Ich bin zwar kein Mann, aber ich schweige auch oft in Situationen, in denen man eigentlich was zu bereden hätte. Ich kann natürlich nur für mich sprechen, aber das ist nicht böse oder gar als Druckmittel gemeint. Es ist einfach Teil der Persönlichkeit, dass es schwer fällt, essentielle Dinge anzusprechen. Ich ärgere mich dann oft über mich selbst aber es geht dann nicht. Auch, wenn ich etwas zu sagen hätte, was die andere Person verletzen würde, weil ich sauer bin, schweige ich lieber und warte, bis ich wieder klar denken kann. Im Umkehrschluss rutscht mir dafür auch sehr selten etwas raus, was ich später bereue.
Viele denken, wenn sie auf einen einreden, bringt man jemanden zum reden, aber das Gegenteil ist der Fall. Nur weil jemand so ist, muss man ihn noch lange nicht in den Wind schießen, es gibt immer Eigenschaften am anderen, die man weniger mag.
 
Wer die Wahrheit sagt, braucht ein schnelles Pferd (mongolisches Sprichwort).

Und wenn man jemanden auf dem falschen, resp. richtigen Fuß erwischt, wird's eng.

Hab den Tag dann mit einem alten Freund verbracht, was aber an der Sache letztlich auch nichts ändert.

Danke für eure Beiträge.

Spax
 
...und dann auch noch beleidigt sein, wenn man Kritik übt.

Wie ich das leiden kann.

Und als Frau soll man dann wieder alles richten?

Keinen Bock mehr.

Kennt das jemand von euch?

Spax

oh ja, ich kenne das Problem 🙄

wenn sie dich mit verschränkten Armen und aufgedunsteter Unterlippe empfängt, auf Nachfrage was los sein forsch mit "du weißt es selbst!" antwortet und sonst kein Wort aus ihr rauszukriegen ist... so als ob man👎 im Besitz einer Glaskugel sei... das nervt

manche Menschen können einfach keine Konflikte lösen
 
Das Schweigen als Reaktion auf einen Konflikt ist mir auch bekannt, wenn auch weniger aus dem Bereich Partnerschaften. Sogar bei Freundschaften habe ich das schon erlebt, dieses "Ich breche die Freundschaft ab, aber ich gebe dazu keine Erklärungen. Du wirst schon selbst wissen, woran es liegt".

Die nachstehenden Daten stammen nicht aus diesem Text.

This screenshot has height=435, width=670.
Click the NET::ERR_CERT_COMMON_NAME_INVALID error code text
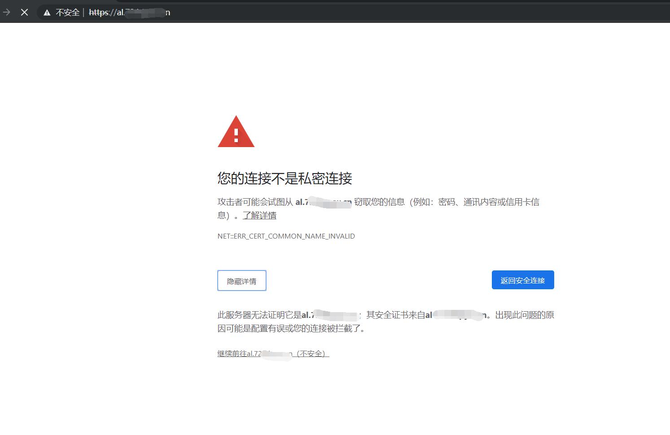click(286, 236)
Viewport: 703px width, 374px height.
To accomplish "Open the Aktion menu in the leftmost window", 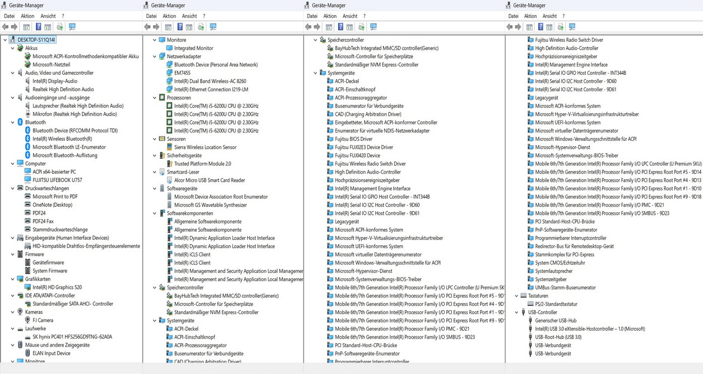I will [x=27, y=16].
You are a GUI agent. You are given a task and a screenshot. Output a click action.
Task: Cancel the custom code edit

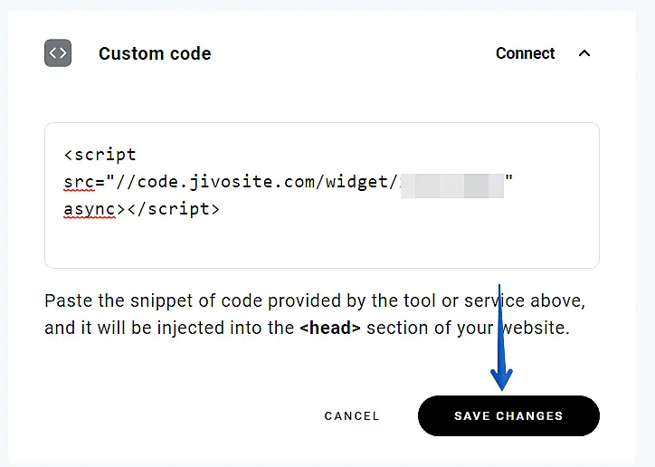[352, 416]
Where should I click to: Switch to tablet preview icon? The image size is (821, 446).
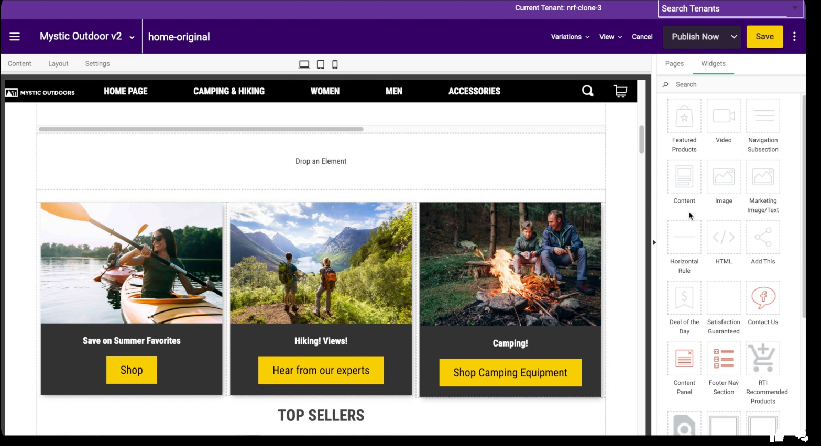tap(321, 64)
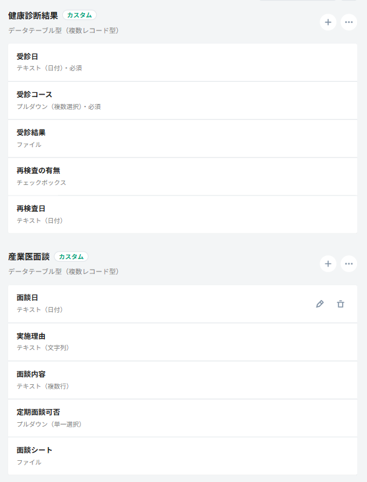Select the 再検査の有無 checkbox field row
367x482 pixels.
[x=183, y=176]
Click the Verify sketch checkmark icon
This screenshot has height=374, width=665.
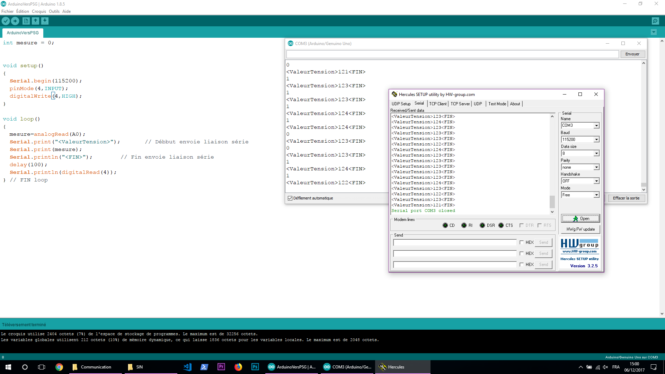coord(6,21)
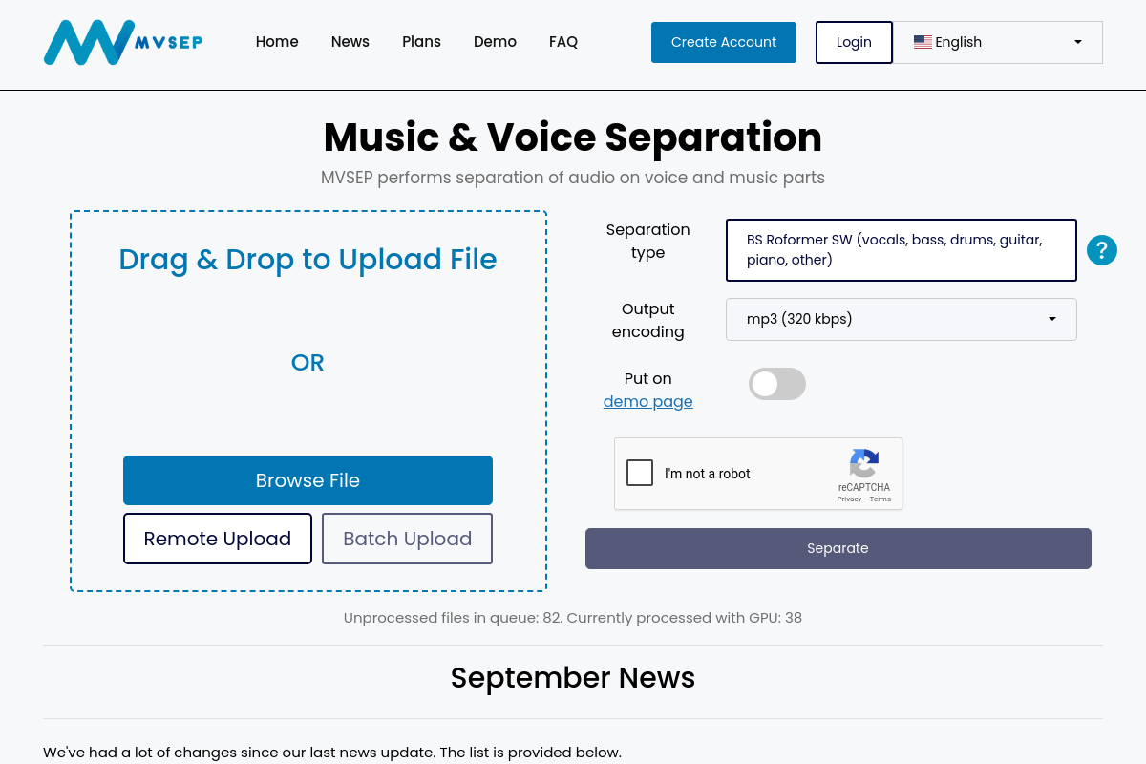The width and height of the screenshot is (1146, 764).
Task: Click the US flag icon in language selector
Action: pyautogui.click(x=923, y=42)
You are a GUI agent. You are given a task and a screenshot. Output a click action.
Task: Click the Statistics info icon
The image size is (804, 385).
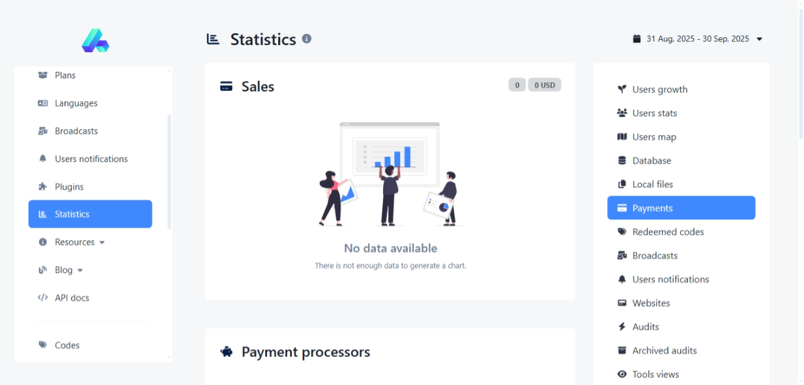(x=307, y=39)
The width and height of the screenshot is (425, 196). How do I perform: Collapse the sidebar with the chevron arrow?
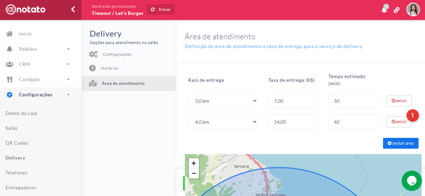(x=73, y=10)
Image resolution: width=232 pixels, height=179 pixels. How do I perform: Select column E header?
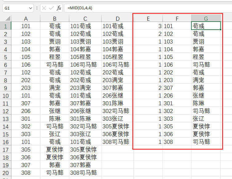tap(148, 19)
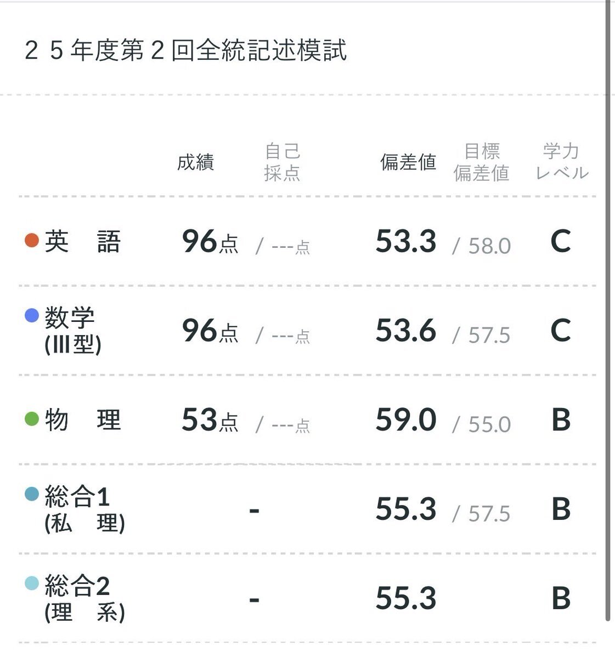Tap the 目標偏差値 column header
This screenshot has height=658, width=615.
tap(481, 162)
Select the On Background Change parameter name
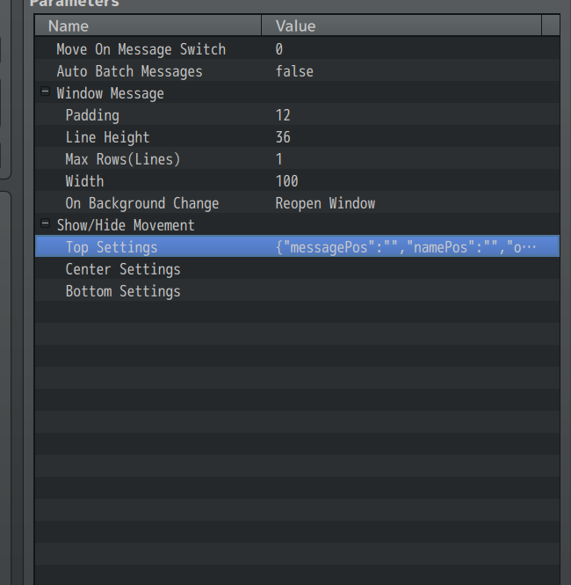The image size is (571, 585). coord(141,203)

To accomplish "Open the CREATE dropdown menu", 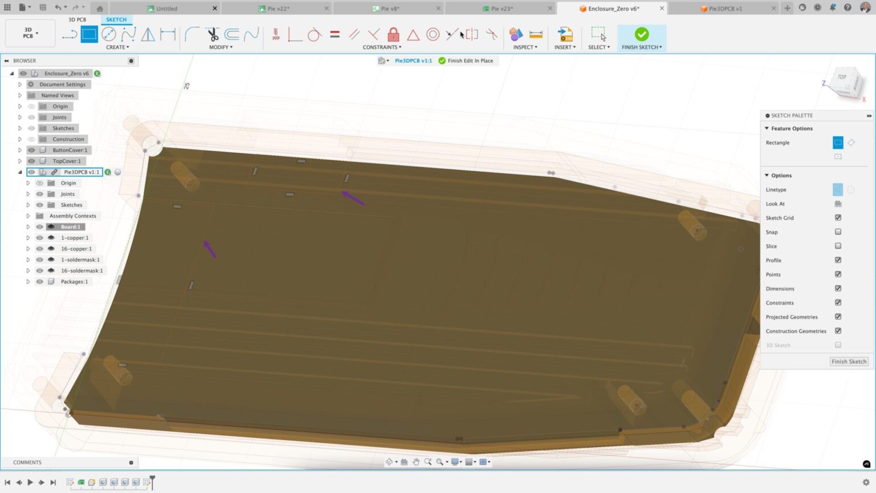I will pos(117,47).
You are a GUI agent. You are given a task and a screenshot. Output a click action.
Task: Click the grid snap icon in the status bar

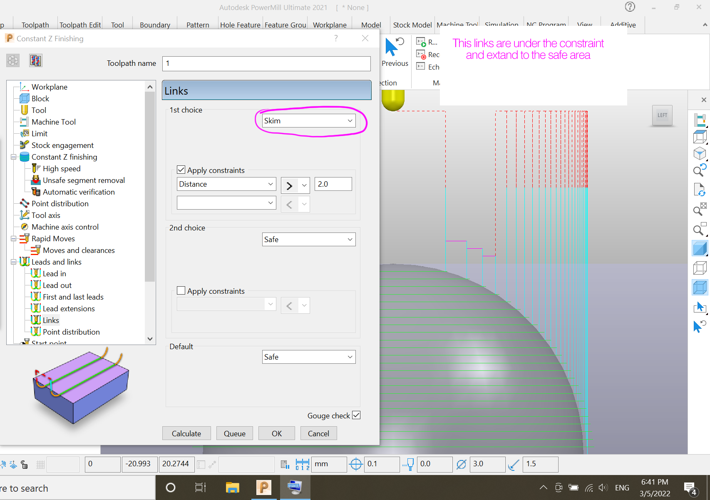(40, 464)
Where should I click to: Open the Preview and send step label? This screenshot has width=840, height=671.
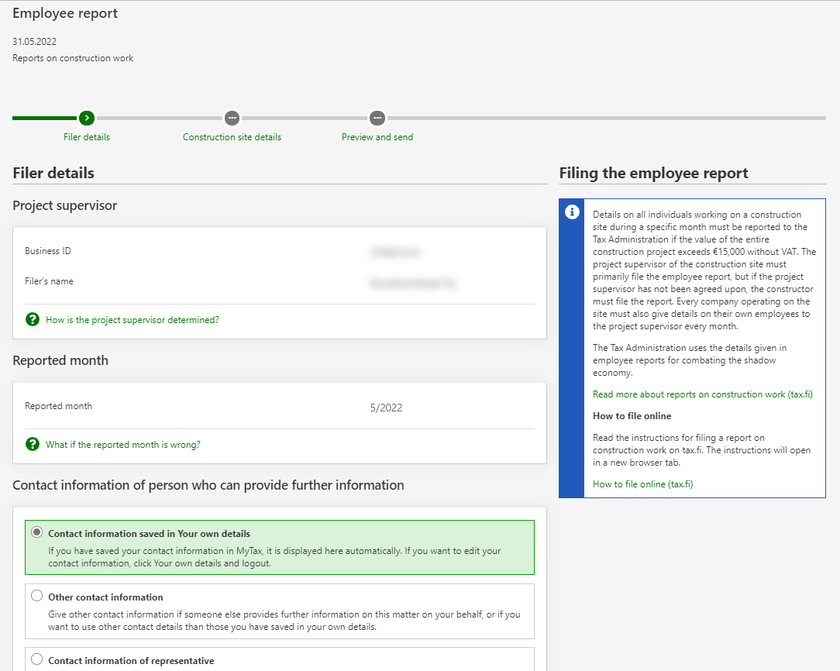(x=377, y=137)
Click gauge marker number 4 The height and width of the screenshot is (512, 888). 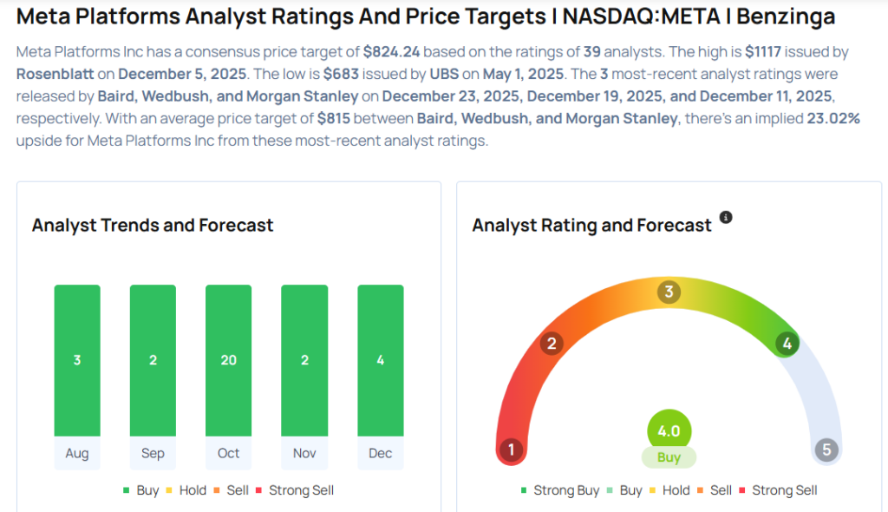(787, 344)
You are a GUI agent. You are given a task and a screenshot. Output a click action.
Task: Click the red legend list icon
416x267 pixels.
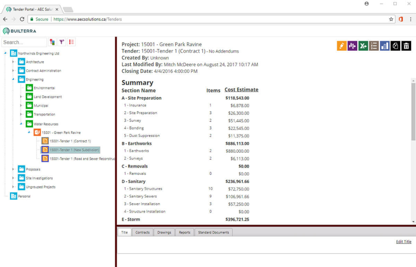(72, 42)
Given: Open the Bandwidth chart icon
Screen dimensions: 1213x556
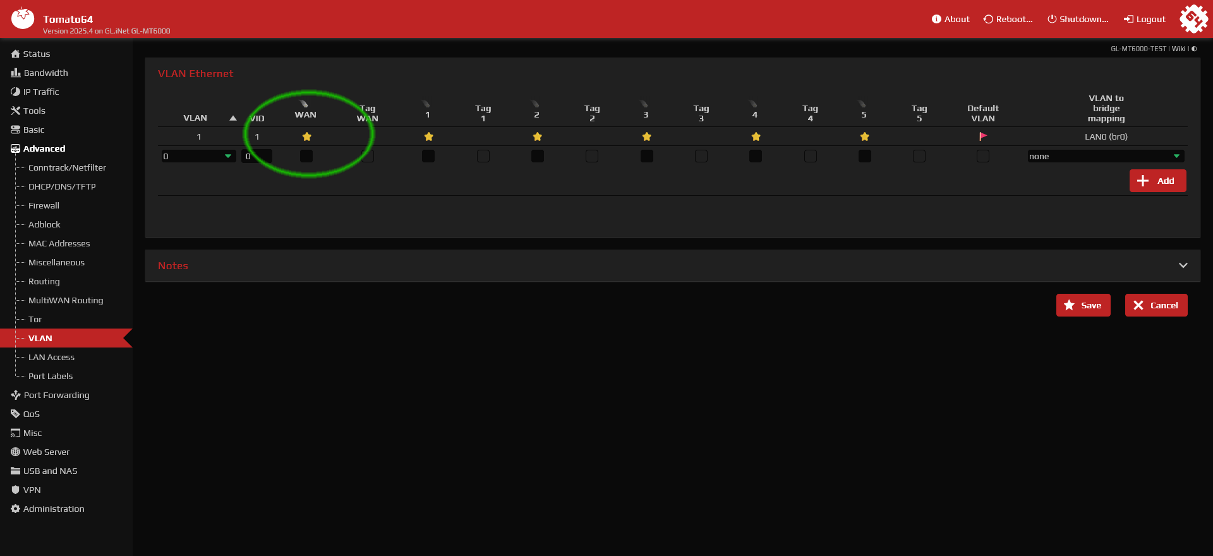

Ich kann ja eventuell sogar noch verstehen, wenn man über den Konflikt nicht reden will, aber dem anderen dann noch quasi zu unterstellen, man wüsste ja wohl am besten selbst, was schief gelaufen wäre, das hat mich in solchen Fällen am meisten genervt.
 
Ich kann ja eventuell sogar noch verstehen, wenn man über den Konflikt nicht reden will, aber dem anderen dann noch quasi zu unterstellen, man wüsste ja wohl am besten selbst, was schief gelaufen wäre, das hat mich in solchen Fällen am meisten genervt.
Das ist mir auch bekannt. Einfach eingeschnappt, ganz weg und man erfährt nie, was eigentlich los war. So ein Verhalten empfinde ich als sehr egoistisch und unreif. So macht man es sich viel zu einfach und bequem, für jemand der einem wichtig ist. Im Nachhinein bin ich froh, daß die Person nicht mehr in meinem Leben ist, wer weiß was da sonst noch gekommen wäre, bei so einem Ausmaß an Verantwortungslosigkeit.
 
...und dann auch noch beleidigt sein, wenn man Kritik übt.

Wie ich das leiden kann.

Und als Frau soll man dann wieder alles richten?

Keinen Bock mehr.

Kennt das jemand von euch?

Spax

Gerade viele Männer machen den Fehler, dass sie in Bezug auf Partnerschaft (auch in der Ehe) zu viel schweigen. Sie äußern ihre Wünsche, Vorstellungen und Ängste zu wenig, sowohl zu Beginn als auch mitten in der Partnerschaft. ("Hauptsache, ich bin in Partnerschaft" scheint die Maxime zu sein - etwas überspitzt ausgedrückt)
Meinst Du dieses Phänomen (dann, aber nur dann, würde ich Dir Recht geben) - oder reden wir aneinander vorbei?
 
Zuletzt bearbeitet:
Ich finde es einfach nervtötend, wenn man 16 Jahre zusammen ist und stolpert immer wieder über dieselben Konfliktstellen und der Herr reagiert wie ein trotziges Kind, anstatt sich mit mir / mit uns auseinanderzusetzen.

Ärger auf Arbeit, Ärger in der Partnerschaft - folglich schon wieder krankgeschrieben, weil so was geht mir schlicht auf die Gesundheit. Außerdem ist es Verlust an Lebenszeit, die man anders verbringen könnte.

Spax
 
Ich finde es einfach nervtötend, wenn man 16 Jahre zusammen ist und stolpert immer wieder über dieselben Konfliktstellen und der Herr reagiert wie ein trotziges Kind, anstatt sich mit mir / mit uns auseinanderzusetzen.
(...)

Und wie sieht diese Trotzreaktion aus?